*Problem statement*. Word for word, return the entries listed below.

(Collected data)
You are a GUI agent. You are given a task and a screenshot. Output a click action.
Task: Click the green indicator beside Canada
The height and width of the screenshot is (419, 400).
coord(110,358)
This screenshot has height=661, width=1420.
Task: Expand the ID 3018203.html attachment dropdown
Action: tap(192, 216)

*Exercise response*.
You are a GUI agent. You are given a task and a screenshot. Output a click action.
Task: Click the green indicator beside Canada
The height and width of the screenshot is (419, 400).
coord(110,358)
This screenshot has height=661, width=1420.
Task: Expand the ID 3018203.html attachment dropdown
Action: tap(192, 216)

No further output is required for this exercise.